EXERCISE DETAILS:
Using the entries below, return word for word the lines from the one containing "200x128 pixels." up to and including the last.

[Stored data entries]
★ ★ ★

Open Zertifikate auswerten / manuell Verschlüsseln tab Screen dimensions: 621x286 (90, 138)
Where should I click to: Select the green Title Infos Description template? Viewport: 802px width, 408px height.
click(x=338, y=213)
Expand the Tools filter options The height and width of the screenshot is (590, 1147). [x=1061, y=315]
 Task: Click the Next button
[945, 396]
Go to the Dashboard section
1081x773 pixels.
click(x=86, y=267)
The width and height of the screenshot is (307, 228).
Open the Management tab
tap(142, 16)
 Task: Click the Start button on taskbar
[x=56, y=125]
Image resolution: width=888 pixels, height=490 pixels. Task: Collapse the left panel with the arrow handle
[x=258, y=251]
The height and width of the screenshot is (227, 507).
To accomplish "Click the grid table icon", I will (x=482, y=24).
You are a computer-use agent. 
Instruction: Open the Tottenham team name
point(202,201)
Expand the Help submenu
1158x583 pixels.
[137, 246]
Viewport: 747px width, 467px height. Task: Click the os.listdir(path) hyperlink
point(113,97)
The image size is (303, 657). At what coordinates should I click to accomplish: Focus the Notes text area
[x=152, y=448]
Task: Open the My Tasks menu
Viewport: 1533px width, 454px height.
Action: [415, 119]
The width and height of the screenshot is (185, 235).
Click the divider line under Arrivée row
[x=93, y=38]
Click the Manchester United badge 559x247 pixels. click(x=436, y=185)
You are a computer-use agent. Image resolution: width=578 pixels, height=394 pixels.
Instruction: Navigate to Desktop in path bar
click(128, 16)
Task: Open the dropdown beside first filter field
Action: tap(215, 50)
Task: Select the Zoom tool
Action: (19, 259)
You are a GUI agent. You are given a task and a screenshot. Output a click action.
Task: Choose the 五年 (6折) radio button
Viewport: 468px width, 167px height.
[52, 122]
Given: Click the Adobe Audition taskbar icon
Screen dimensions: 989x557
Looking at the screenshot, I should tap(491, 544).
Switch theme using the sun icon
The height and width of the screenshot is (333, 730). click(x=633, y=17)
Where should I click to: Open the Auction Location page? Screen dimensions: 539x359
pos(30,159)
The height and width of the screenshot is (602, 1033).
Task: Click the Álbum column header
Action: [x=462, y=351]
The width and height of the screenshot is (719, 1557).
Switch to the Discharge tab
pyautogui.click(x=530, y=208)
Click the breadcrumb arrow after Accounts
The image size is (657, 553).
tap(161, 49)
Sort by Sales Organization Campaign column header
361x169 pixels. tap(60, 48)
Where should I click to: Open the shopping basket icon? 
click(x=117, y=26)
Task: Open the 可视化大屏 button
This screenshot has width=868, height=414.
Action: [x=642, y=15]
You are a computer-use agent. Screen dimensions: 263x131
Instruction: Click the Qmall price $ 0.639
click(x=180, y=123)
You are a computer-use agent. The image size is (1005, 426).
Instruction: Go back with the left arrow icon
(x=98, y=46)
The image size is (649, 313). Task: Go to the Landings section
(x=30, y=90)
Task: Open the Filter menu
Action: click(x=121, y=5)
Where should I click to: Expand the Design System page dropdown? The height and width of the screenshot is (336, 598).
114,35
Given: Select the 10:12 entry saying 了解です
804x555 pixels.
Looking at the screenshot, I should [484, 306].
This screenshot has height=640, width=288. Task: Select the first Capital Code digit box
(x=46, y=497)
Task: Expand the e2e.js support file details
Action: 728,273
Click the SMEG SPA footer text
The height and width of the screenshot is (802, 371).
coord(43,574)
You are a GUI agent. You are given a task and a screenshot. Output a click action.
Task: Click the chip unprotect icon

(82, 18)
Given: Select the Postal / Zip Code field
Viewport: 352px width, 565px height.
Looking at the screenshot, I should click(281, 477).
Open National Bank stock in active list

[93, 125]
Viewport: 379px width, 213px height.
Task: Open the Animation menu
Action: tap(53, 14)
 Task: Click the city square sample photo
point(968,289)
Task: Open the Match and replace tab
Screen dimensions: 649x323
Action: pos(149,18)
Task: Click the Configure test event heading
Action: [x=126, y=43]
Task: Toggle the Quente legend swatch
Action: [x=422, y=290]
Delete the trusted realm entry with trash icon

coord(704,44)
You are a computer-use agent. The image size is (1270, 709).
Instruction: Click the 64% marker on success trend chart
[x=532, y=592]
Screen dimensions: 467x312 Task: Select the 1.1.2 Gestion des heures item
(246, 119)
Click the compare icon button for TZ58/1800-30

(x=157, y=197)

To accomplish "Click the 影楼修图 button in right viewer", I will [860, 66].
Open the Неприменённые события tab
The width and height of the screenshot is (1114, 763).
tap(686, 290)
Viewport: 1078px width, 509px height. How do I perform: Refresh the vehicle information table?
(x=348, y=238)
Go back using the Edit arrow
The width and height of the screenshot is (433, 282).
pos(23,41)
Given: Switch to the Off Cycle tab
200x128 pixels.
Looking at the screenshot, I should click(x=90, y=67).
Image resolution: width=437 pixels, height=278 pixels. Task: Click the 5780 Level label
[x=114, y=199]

★ ★ ★

YOUR RESPONSE:
200x128 pixels.
Looking at the screenshot, I should click(x=90, y=67).
Image resolution: width=437 pixels, height=278 pixels. Task: Click the 5780 Level label
[x=114, y=199]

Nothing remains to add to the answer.